Cet essai a pour but de se rendre compte du rendement de la timonerie (perte dans les pivots, etc.).

Fig. 1.

La mesure de l’effort (F) aux sabots s’opère en remplaçant un sabot de frein normal par un sabot de frein spécial (fig. 1) qui reçoit son effort par l’intermédiaire d’un liquide (H) contenu dans un cylindre. L’augmentation de pression à l’intérieur de ce cylindre est lue au manomètre (M), gradué directement en kilos.

 Les essais de frein au lancer.

Les essais au lancer ont pour but de déterminer la puissance réelle du frein d’un véhicule. A cet effet, on mesure la longueur et le temps de freinage d’un véhicule lancé à une vitesse déterminée, sur une voie en palier et en alignement droit.

S’il s’agit d’un véhicule moteur, comme un autorail, une automotrice ou une locomotive de ligne ou de manœuvre, il est aisé :

  • de lancer ce véhicule à une vitesse déterminée, qu’on peut vérifier à son indicateur de vitesse ;
  • de déclencher un chronomètre pour mesurer le temps de freinage ;
  • de mesurer au moyen des bornes hectométriques, la longueur de freinage.

Par contre, s’il s’agit de véhicules qui ne peuvent se mouvoir par eux-mêmes, comme les voitures et les wagons, il faut les lancer à l’aide d’un véhicule moteur et les en séparer avant la période de freinage. En effet, si deux véhicules ayant des puissances de freinage différentes sont accouplés en permanence, ils ont la même distance de freinage et leur puissance paraît identique. Il sera donc nécessaire que le véhicule dont on recherche les caractéristiques de freinage soit libéré du véhicule moteur.

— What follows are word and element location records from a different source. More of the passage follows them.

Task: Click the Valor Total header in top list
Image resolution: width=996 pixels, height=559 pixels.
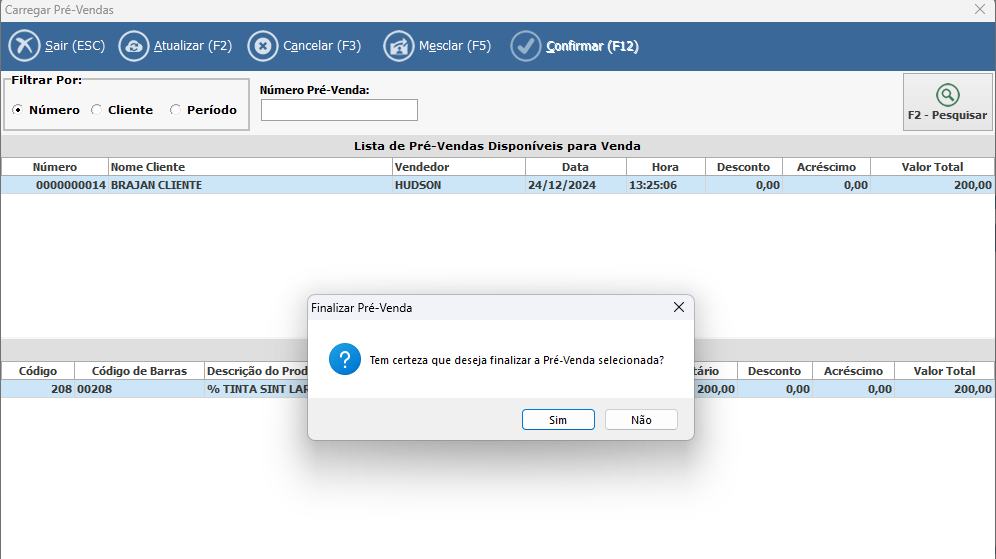Action: coord(932,167)

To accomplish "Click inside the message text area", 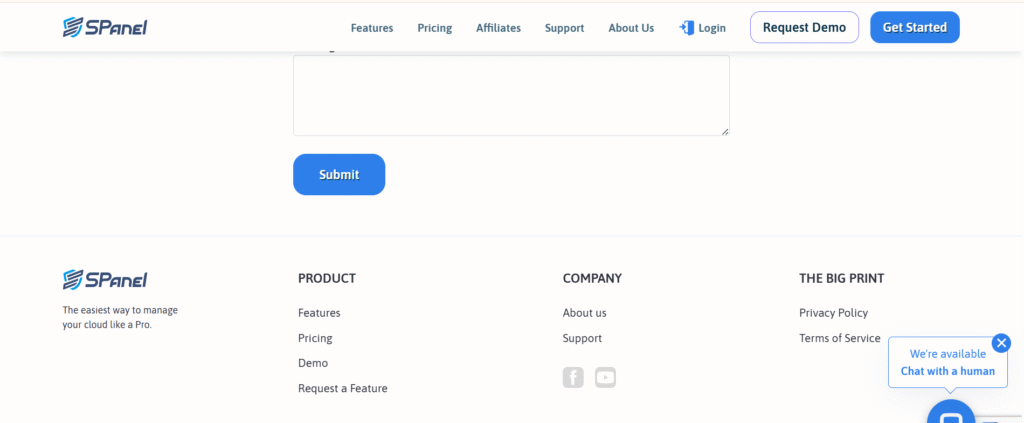I will tap(510, 95).
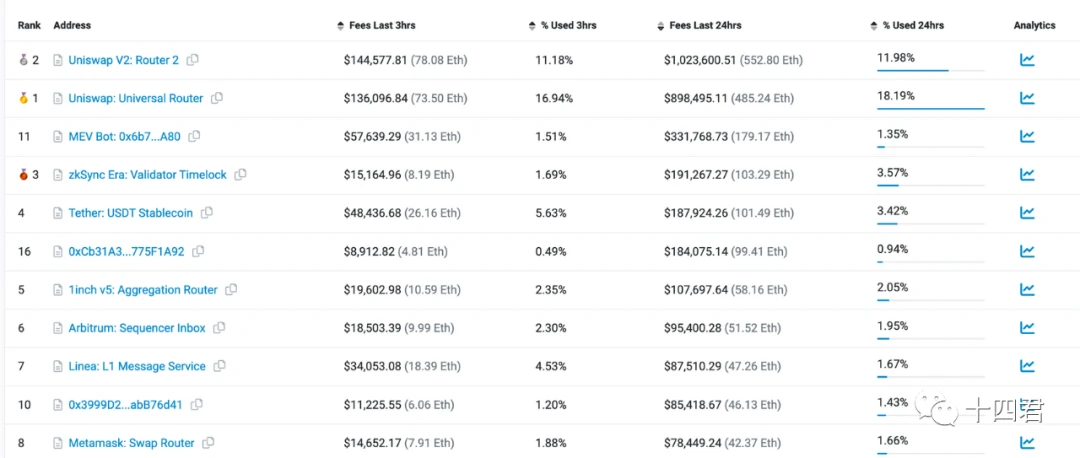Image resolution: width=1080 pixels, height=458 pixels.
Task: Open the zkSync Era: Validator Timelock link
Action: pyautogui.click(x=147, y=175)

Essai de frein au lancer : le système d’attelage avec découplement automatique, en position de traction.

Pour amener le véhicule à une vitesse déterminée, deux méthodes peuvent être utilisées : la poussée et la traction.

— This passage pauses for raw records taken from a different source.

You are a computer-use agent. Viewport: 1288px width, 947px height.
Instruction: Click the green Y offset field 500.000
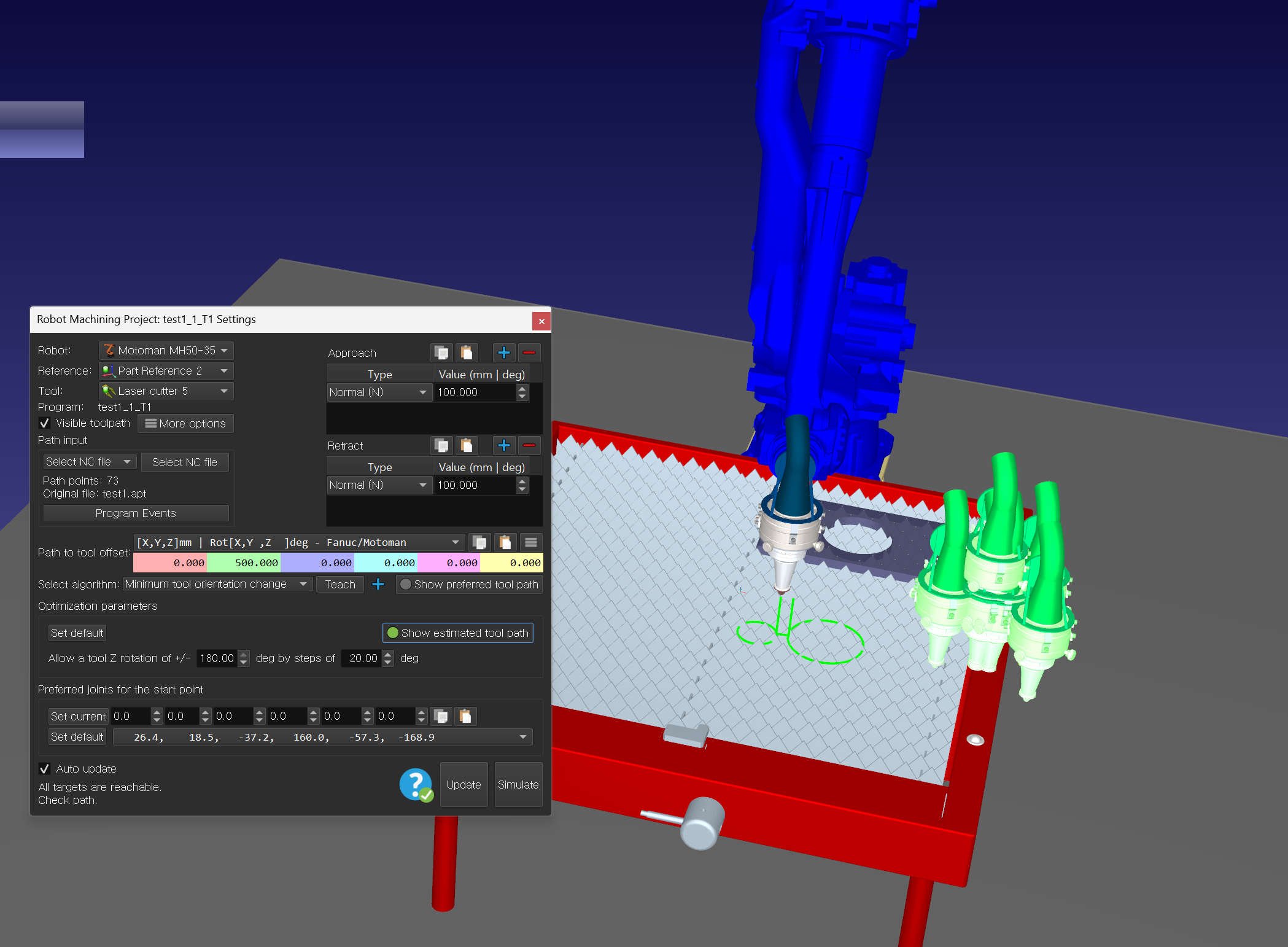click(244, 563)
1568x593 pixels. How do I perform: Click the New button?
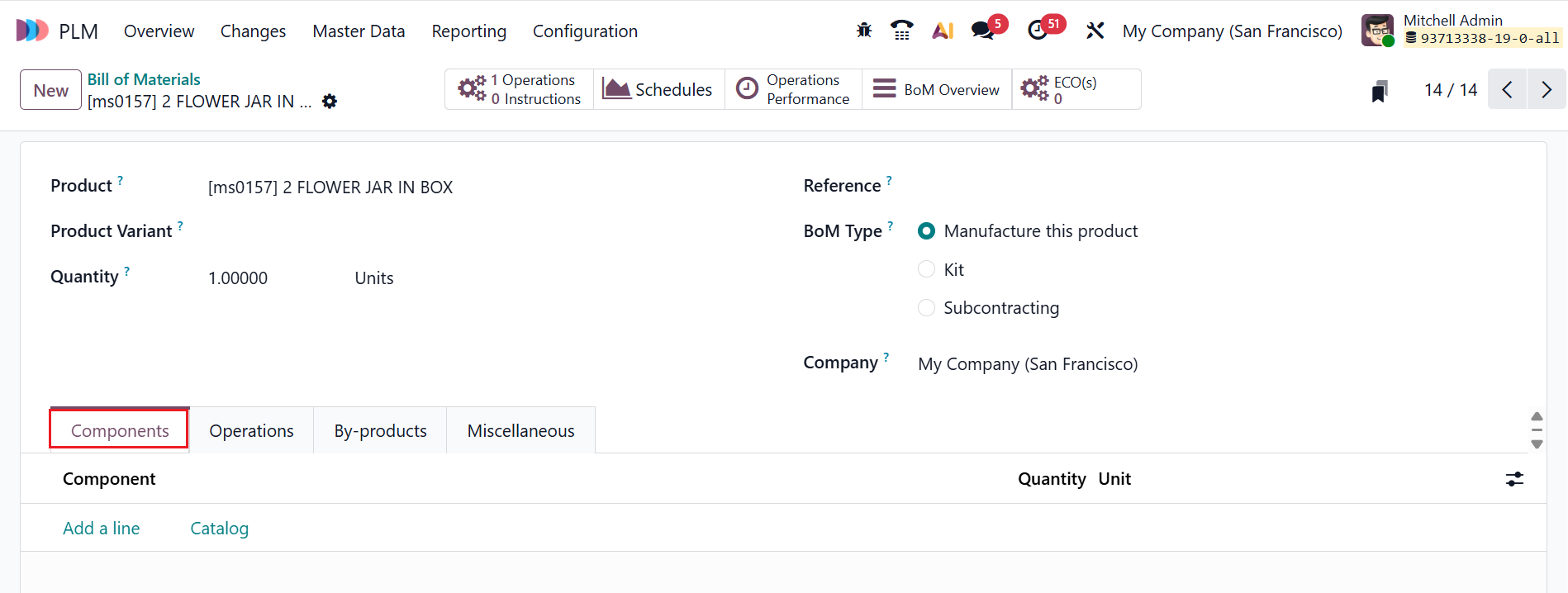pyautogui.click(x=51, y=90)
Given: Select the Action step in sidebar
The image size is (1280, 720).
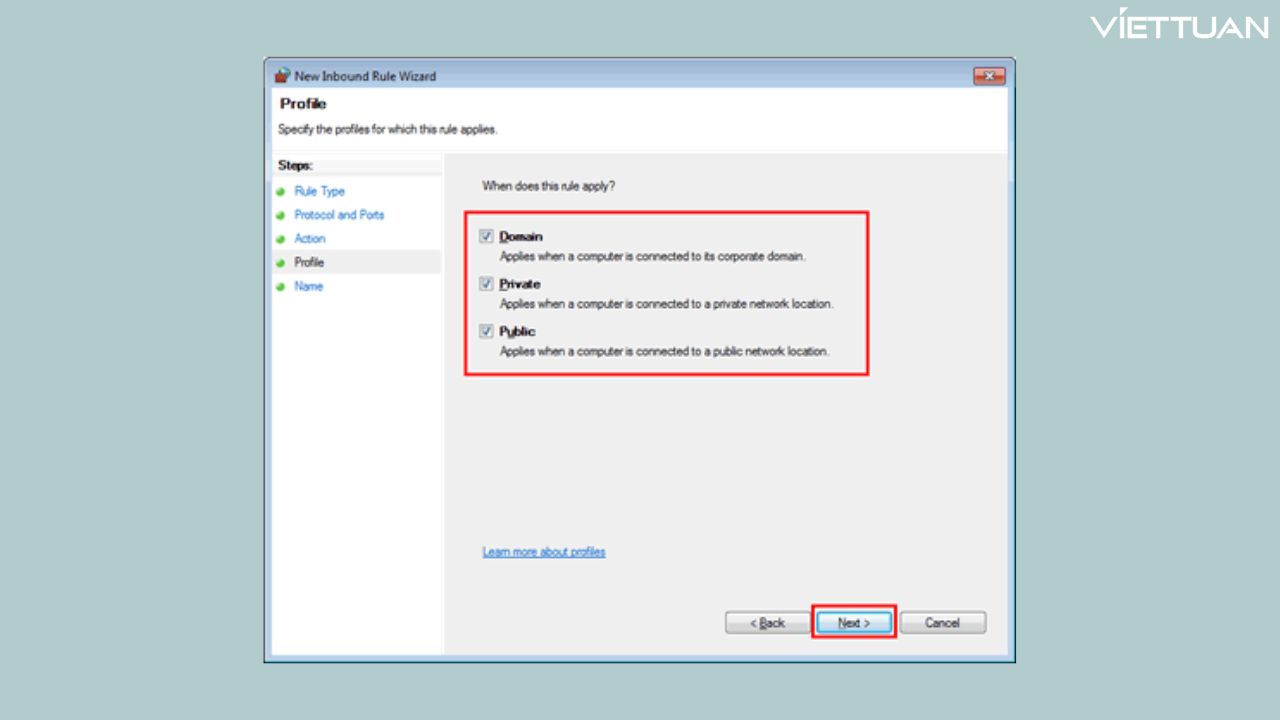Looking at the screenshot, I should click(x=310, y=239).
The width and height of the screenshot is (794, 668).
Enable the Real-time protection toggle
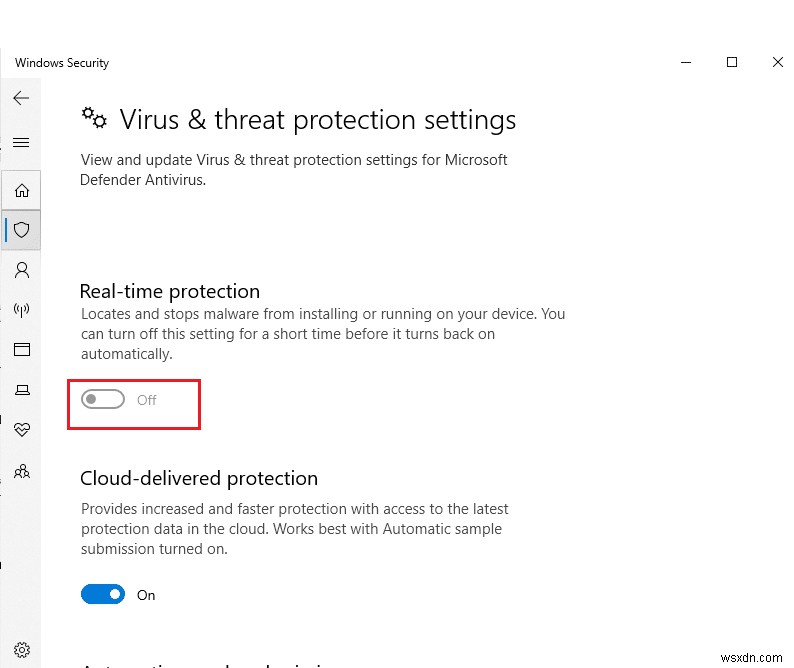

La première méthode paraît, à première vue, la plus simple : elle ne nécessite aucun raccordement entre véhicules. Ce sont les butoirs qui transmettent au véhicule placé devant la locomotive l’effort nécessaire pour lui donner la vitesse souhaitée. Cette méthode présente cependant l’inconvénient de ne garantir aucune sécurité d’arrêt dans le cas où, inopinément, le dispositif de déclenchement du frein viendrait à faire défaut. De plus, si le véhicule qui subit les essais possède une puissance de freinage supérieure à celle du véhicule qui le pousse, il ne parviendra pas à s’en séparer, sa décélération étant plus forte.

Le même système pendant l’essai de freinage.

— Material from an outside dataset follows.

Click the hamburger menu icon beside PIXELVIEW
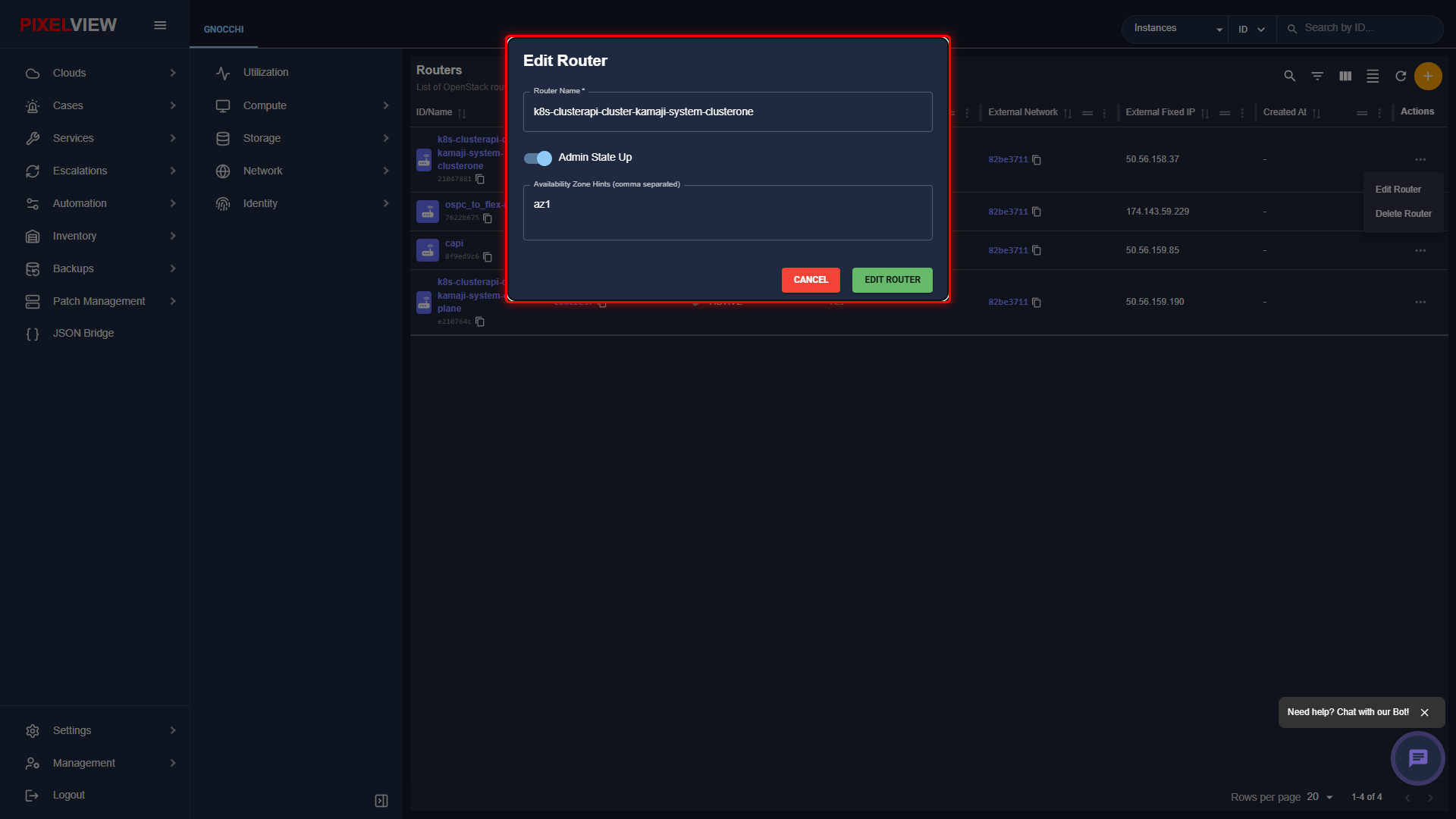This screenshot has height=819, width=1456. [x=160, y=25]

C’est pour ces raisons que la seconde méthode (traction) a été adoptée. Elle nécessite un appareillage plus complexe. En effet, pendant toute la durée de l’augmentation de la vitesse, le véhicule testé doit être accouplé au véhicule qui le tire, tandis que le découplement devra être commandé à distance au moment opportun.

Voici comment les choses se passent lors d’essais au lancer effectués sur une partie de ligne de niveau et en alignement droit, avec un nouveau wagon à six essieux.

Fig. 2.

Quatre crocodiles C1, C2, C3, C4 (fig. 2) sont placés dans la voie pour commander électriquement les différentes opérations :

  1. à la borne hectométrique BH1, le passage sur le crocodile C1 placé longitudinalement à proximité du rail extérieur provoque, par l’intermédiaire d’une brosse B1 fixée sur le wagon, la fermeture d’un circuit électrique permettant l’alimentation d’une électro-valve E1. Un réservoir d’air supplémentaire, chargé puis isolé de la source d’air avant le départ, alimente alors un cylindre qui provoque le recul du piston entraînant les broches de maintien du crochet de traction (fig. 3). Sous son propre poids, ce dernier tombe et le découplement est effectué (fig. 4). La locomotive de remorque accélère alors pour se séparer définitivement du véhicule avant que ce dernier atteigne la borne hectométrique BH2 ;
  2. au passage sur le deuxième crocodile C2, une autre brosse B2 assure l’excitation momentanée d’un électro-aimant E2, qui met en marche un chronomètre de précision, dont la grande aiguille effectue un tour complet en trois secondes ;
  3. à la borne hectométrique BH3, la même brosse B2 entre en contact avec le crocodile central C3, provoquant une nouvelle excitation du même électro-aimant E2 qui arrête le chronomètre. Le temps mis pour parcourir la distance exacte de cent mètres (entre les bornes hectométriques BH2 et BH3) est obtenu à 1/100e de seconde près, et la vitesse moyenne initiale du véhicule peut-être calculée ;
  4. au même endroit, le frottement d’une troisième brosse B3 sur le crocodile C4 provoque l’excitation d’une électro-valve entraînant la vidange très rapide de la conduite générale, et le frein s’applique avec son efficacité maximale. Le véhicule s’arrête après avoir parcouru une longueur de voie que l’on peut mesurer à l’aide des bornes hectométriques.
Fig. 3.

La connaissance de ces éléments (vitesse initiale, longueur de freinage) permet, soit par des graphiques, soit par des calculs, de déterminer le pourcentage de frein du véhicule et son poids frein. [1].

Fig. 4.

Ce dernier chiffre est indiqué sur les longs pans du véhicule. Quand ce véhicule et d’autres véhicules de nature différente composeront un train, en additionnant les poids frein des véhicules, on obtiendra le poids frein total du train. Cela permettra aussi de déterminer le pourcentage de frein total du train et de vérifier si des réductions de vitesse maximale ne devront pas être imposées sur des sections de ligne en pente importante.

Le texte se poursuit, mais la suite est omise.